Transient Error Handling for Non-Transacted JMS Triggers
When building a JMS trigger, you can specify what action Integration Server takes when the trigger service fails because of a transient error caused by a run-time exception. A transient error is an error that arises from a temporary condition that might be resolved or corrected quickly, such as the unavailability of a resource due to network issues or failure to connect to a database. Because the condition that caused the trigger service to fail is temporary, the trigger service might execute successfully if Integration Server waits and then re-executes the service.
A run-time exception (specifically, an ISRuntimeException) occurs in the following situations:
The trigger service catches and wraps a transient error and then re-throws it as an ISRuntimeException.
The web service operation that processes the message received by a SOAP-JMS trigger catches and wraps a transient error and then re-throws it as an ISRuntimeException.
Note:
For a service handler invoked by a SOAP-JMS trigger, Integration Server treats all errors as fatal. Service handlers invoked by SOAP-JMS triggers cannot be retried.
A
pub.jms:send, pub.jms:sendAndWait, or
pub.jms:reply service fails because a resource (such as the JNDI provider or JMS provider) is not available.

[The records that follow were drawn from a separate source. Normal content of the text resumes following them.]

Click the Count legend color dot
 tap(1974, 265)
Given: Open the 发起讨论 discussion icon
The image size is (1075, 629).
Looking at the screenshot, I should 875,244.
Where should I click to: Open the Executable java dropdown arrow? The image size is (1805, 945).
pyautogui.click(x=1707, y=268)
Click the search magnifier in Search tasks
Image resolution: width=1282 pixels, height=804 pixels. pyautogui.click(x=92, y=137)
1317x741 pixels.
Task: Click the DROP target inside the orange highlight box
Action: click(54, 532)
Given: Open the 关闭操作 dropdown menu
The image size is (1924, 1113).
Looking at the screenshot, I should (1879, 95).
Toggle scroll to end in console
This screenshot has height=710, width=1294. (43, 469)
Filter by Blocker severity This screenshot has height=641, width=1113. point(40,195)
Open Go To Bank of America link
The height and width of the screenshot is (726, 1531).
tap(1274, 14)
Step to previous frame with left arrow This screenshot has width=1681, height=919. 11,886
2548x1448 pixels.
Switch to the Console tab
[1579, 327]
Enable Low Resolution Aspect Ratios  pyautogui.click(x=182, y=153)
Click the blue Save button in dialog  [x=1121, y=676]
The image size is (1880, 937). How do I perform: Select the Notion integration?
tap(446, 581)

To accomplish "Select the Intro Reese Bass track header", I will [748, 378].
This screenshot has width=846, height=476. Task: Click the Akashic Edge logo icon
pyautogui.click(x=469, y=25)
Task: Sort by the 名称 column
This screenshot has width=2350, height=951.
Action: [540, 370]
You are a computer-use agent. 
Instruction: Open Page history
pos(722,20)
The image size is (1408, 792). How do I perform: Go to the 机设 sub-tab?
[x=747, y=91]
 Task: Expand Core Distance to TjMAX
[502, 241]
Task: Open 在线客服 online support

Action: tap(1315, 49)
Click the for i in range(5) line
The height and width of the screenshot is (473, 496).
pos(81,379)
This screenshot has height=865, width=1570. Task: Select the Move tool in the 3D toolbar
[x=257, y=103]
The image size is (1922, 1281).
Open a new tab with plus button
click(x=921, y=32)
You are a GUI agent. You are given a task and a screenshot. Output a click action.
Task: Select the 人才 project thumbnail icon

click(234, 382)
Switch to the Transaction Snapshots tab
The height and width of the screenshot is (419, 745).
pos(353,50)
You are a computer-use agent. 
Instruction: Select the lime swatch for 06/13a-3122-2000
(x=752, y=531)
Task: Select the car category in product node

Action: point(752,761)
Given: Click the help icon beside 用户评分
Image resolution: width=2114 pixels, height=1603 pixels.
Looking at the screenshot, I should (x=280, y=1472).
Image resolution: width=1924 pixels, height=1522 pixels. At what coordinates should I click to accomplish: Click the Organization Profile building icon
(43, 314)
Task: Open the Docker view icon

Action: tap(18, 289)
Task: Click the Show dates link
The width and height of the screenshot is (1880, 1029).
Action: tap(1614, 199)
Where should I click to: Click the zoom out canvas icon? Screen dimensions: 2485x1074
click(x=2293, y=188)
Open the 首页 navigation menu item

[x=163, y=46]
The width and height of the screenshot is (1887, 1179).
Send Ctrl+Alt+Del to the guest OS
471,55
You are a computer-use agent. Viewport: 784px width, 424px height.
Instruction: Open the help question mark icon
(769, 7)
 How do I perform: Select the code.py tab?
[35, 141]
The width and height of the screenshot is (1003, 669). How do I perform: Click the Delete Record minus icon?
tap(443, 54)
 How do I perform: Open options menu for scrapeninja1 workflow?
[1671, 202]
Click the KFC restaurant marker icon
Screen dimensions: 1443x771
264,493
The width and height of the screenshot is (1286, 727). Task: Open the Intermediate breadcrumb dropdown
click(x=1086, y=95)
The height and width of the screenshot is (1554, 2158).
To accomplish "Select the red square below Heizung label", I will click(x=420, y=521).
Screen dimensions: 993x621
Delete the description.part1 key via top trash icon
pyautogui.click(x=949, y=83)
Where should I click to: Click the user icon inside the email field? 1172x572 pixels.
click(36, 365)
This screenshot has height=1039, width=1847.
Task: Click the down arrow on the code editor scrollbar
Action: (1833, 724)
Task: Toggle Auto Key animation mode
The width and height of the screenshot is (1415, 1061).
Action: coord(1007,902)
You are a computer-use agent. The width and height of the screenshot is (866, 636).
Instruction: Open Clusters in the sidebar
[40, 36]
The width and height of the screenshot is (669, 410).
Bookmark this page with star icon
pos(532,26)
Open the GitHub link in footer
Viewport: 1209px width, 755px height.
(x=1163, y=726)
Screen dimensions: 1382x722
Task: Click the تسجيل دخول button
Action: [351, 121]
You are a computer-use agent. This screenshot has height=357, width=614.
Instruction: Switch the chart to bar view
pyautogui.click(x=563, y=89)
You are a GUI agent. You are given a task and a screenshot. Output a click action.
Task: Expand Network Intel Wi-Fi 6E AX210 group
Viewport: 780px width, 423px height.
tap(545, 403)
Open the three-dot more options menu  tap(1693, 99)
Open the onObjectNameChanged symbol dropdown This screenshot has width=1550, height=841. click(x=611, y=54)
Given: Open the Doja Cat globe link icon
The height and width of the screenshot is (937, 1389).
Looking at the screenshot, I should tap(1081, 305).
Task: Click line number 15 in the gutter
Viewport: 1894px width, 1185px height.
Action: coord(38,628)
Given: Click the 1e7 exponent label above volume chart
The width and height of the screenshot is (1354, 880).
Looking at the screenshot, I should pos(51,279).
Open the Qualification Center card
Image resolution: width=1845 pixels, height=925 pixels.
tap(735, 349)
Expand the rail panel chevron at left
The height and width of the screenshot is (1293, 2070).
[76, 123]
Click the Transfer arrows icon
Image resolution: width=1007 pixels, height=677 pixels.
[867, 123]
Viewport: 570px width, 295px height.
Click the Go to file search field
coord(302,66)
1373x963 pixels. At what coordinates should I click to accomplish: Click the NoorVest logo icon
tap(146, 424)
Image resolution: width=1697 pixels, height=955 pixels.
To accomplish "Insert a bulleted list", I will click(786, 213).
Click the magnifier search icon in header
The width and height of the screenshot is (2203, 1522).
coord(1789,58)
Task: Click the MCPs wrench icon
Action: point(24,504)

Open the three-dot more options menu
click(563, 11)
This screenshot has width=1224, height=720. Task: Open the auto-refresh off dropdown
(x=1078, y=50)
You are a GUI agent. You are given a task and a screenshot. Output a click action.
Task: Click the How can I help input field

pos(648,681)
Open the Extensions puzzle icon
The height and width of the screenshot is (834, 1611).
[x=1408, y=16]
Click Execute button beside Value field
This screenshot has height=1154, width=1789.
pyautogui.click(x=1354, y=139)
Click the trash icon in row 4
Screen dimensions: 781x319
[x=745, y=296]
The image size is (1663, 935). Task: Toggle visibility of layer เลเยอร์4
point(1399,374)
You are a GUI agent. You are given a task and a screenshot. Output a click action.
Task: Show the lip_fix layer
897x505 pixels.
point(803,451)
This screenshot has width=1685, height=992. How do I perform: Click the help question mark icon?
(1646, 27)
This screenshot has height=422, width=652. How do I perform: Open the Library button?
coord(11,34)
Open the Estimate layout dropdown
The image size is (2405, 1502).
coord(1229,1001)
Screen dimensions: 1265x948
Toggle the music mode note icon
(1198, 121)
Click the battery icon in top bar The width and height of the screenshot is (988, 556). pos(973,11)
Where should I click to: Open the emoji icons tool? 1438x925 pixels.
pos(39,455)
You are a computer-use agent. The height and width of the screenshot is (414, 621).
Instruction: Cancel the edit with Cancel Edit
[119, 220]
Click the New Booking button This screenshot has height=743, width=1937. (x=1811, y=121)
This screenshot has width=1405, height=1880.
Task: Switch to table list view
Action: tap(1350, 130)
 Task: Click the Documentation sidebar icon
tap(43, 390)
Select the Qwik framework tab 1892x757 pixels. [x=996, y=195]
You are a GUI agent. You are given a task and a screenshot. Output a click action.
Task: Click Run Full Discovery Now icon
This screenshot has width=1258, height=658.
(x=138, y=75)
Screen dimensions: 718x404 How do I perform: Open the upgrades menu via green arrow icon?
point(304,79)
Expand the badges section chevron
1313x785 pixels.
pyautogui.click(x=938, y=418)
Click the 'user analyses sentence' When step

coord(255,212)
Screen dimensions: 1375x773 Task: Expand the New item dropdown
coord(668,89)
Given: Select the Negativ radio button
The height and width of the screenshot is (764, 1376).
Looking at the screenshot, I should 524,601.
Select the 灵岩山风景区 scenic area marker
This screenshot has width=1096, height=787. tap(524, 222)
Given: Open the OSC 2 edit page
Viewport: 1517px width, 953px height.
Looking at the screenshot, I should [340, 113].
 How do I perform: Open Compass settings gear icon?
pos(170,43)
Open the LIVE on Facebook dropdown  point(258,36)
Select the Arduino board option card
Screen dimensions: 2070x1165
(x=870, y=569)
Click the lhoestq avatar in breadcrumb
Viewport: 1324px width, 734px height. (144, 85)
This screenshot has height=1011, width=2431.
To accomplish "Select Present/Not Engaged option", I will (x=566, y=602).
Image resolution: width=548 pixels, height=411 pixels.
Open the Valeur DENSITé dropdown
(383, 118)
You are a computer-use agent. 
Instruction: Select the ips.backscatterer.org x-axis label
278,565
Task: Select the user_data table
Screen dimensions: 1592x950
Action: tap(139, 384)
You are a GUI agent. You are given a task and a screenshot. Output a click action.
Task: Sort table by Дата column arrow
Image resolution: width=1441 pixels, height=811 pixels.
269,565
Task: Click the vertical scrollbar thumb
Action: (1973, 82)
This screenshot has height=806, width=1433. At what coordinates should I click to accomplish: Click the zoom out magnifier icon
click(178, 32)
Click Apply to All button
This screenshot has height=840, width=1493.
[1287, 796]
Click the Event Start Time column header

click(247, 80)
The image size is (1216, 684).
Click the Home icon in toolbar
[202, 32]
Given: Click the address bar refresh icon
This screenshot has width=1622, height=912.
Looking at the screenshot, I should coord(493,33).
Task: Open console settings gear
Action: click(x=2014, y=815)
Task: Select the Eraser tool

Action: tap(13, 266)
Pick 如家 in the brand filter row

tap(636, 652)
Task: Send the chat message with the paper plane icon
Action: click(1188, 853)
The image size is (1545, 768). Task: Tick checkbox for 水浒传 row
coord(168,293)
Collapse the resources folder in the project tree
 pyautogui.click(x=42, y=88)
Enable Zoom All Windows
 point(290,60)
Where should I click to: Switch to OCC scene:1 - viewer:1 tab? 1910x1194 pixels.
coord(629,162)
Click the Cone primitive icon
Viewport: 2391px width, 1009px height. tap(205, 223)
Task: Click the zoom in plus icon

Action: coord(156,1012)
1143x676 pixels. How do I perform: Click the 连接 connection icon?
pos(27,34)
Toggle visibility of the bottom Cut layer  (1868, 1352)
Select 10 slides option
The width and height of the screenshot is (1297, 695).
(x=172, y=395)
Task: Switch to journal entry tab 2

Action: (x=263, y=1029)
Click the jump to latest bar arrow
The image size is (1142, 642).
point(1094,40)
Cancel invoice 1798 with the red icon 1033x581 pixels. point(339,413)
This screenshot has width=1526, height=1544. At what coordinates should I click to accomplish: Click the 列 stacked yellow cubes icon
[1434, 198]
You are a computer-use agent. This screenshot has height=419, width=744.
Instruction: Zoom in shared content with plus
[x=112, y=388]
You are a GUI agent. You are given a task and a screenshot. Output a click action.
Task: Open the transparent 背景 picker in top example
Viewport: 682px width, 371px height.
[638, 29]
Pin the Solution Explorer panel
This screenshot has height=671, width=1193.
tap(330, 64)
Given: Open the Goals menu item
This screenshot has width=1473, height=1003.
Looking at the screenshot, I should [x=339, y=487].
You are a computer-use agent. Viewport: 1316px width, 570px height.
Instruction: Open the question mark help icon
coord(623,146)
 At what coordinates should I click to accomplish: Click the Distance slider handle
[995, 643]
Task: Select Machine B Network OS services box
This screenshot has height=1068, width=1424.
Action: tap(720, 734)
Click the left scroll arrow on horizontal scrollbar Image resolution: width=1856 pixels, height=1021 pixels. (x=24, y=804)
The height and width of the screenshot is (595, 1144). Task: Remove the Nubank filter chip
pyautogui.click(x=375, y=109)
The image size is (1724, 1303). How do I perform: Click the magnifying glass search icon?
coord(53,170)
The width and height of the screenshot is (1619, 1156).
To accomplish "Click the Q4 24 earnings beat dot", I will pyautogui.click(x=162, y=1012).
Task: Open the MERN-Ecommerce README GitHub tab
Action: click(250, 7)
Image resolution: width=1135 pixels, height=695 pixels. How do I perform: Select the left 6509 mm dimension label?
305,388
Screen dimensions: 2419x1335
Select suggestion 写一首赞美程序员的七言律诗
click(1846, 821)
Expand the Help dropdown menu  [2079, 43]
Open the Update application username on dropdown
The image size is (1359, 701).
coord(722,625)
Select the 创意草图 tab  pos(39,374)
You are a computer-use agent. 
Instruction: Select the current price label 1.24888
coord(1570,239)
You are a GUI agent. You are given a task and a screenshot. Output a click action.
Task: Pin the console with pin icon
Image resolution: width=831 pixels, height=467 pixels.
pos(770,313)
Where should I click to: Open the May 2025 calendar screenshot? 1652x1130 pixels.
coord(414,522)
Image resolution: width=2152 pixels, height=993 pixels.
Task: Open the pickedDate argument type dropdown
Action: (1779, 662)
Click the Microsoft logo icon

If the JMS provider is not available, and the settings for the
pub.jms* service indicate that
Integration Server should write messages to the client side queue,
Integration Server does not throw an ISRuntimeException.
A transient error occurs on the back-end resource for an adapter service. Adapter services built on
Integration Server 6.0 or later, and based on the ART framework, detect and propagate exceptions that signal a retry automatically if a transient error is detected on their back-end resource.
Note:
A web service connector that sends a JMS message can throw an ISRuntimeException, such as when the JMS provider is not available. However, Integration Server automatically places the ISRuntimeException in the fault document returned by the web service connector. If you want the parent flow service to catch the transient error and re-throw it as an ISRuntimeException, you must code the parent flow service to check the fault document for an ISRuntimeException and then throw an ISRuntimeException explicitly.
You can also configure Integration Server and/or a JMS trigger to handle transient errors that occur during trigger preprocessing. The trigger preprocessing phase encompasses the time from when a trigger first receives a message from it’s local queue on Integration Server to the time the trigger service executes.